Capa do jornal O Globo, de março de 1992, atrelava a ocorrência de arrastões aos bailes funk / Reprodução O GLOBO.

Um estudo realizado em 2011 por Danilo Cymrot, da Faculdade de Direito da Universidade de São Paulo, fez uma análise do episódio. Nas páginas da pesquisa, intitulada “A criminalização do funk sob a perspectiva da teoria crítica”, há destaque para um trecho da obra “O mundo funk carioca”, do antropólogo Hermano Vianna: “Foi o operador lógico que subitamente transformou o funk exótico em um funk familiar”. O estudo defende que a transformação em algo “familiar” nem sempre é uma domesticação, ou seja, estar familiarizado a algo não significa aceitação ou apreço. 

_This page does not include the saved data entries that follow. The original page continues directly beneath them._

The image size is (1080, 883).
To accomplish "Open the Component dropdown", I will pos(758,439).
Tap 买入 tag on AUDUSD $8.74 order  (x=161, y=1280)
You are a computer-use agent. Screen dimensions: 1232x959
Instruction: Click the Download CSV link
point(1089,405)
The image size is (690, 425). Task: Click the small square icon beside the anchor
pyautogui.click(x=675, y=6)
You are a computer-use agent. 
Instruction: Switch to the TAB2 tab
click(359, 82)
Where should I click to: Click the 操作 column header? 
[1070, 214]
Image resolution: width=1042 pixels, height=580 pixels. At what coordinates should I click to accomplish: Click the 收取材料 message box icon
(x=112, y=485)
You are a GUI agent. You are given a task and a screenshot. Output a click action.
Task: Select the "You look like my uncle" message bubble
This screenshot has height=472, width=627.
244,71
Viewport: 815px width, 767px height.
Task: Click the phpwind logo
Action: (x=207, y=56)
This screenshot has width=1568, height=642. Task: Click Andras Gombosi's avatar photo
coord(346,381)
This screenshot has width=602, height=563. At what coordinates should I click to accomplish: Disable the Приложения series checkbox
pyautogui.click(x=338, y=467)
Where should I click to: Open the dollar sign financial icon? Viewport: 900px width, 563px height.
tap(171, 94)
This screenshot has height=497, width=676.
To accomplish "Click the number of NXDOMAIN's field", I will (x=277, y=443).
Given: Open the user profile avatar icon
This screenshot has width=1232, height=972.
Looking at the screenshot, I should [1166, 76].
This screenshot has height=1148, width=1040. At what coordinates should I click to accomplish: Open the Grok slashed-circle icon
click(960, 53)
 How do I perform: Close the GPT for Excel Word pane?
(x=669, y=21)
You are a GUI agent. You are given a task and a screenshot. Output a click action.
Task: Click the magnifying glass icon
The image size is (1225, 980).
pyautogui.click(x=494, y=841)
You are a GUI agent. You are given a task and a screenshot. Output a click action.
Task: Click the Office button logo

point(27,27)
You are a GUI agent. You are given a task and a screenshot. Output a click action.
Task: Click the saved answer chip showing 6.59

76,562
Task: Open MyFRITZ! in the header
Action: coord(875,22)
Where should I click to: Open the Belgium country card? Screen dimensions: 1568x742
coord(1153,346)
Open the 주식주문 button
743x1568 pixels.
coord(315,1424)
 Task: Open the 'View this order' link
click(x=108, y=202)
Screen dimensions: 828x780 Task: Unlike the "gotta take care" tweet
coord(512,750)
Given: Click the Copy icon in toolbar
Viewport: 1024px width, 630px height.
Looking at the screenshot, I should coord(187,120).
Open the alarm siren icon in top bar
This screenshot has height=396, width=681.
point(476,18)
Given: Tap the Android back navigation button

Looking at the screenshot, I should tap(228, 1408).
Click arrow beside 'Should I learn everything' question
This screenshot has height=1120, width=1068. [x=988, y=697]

Quando uma cultura se desprende  de seu território de origem e é apresentada a outros grupos, pode ser julgada a partir de padrões morais diferentes e, consequentemente, provocar estranhamento. Esse deslocamento pode causar uma descaracterização dos valores criativos e, com isso, a representação de uma realidade e um evento festivo pode ser encarada como perversidade. Como no caso da cobertura midiática que apresenta os bailes à elite carioca  por meio de abordagem noticiosa carregada de preconceitos, o que se consolida é a imagem do funk atrelada à confusão e à criminalidade.

Além disso, o recorte racial é indispensável para compreender por que o ritmo  é por vezes considerado  algo sem valor cultural. Nesse sentido, Alexandre destaca que quando desvinculado da favela e consumido por outro público, o gênero passa a representar uma estética momentânea, sem valor político, e por isso ganha a estima da elite. 

Poesia do livro “Mãe quero ser poeta” de Caíque Baron

Funk como resistência

Desde os 15 anos trabalhando com música,  Marcos Paulo Bispo,  conhecido como DJ Nego, hoje com 36 anos, defende que o funk retrata o cotidiano conturbado do artista de periferia, que encontra na arte a possibilidade de espelhar essas experiências presenciadas, mas nem sempre protagonizadas. Hoje ele tem sua própria produtora, que fica na comunidade Vila São Jorge, região Nordeste de BH, onde ele nasceu e cresceu. A “9dade music” já produziu mais de 25 artistas, entre eles mc’s de funk, rap e trap. DJ Nego conta com alegria que já viu o funk salvar vidas. “O que me deu força foi ver as pessoas enxergando nisso uma saída. Quando eu vi meu trabalho sendo um motivo para as pessoas escaparem do crime eu me questionei sobre o porquê dessa resistência com o funk.” 

Ele conta que a repressão não é um ataque às letras provocativas e sim às pessoas. “As autoridades têm que ver que a mesma bagunça aqui também é feita lá (em referência às festas privadas), o problema é que aqui estamos mais vulneráveis, mas estamos tentando viver na disciplina. Lá eles querem curtir a nossa música, mas não dão a cara a tapa para nos defender.”  

Um dos artistas agenciados pela “9dade music” é MC Leon VSJ. Vizinho do produtor, o jovem de 23 anos divide a carreira de MC com a faculdade de direito e conta que o que o impede de viver do funk hoje são as represálias das autoridades e da sociedade civil. Já DJ Nego diz que nada o impede e que, só de possibilitar que os artistas transformem uma vivência dolorosa em arte, a prática já poderia ser considerada bem sucedida. Otimista, ele conta que sempre está aberto a explicar a importância do funk, mas que a diferença está em quem escuta: “A gente tenta explicar, e a pessoa decide se entende ou não. Algumas são mais resistentes, mas não podemos desistir.”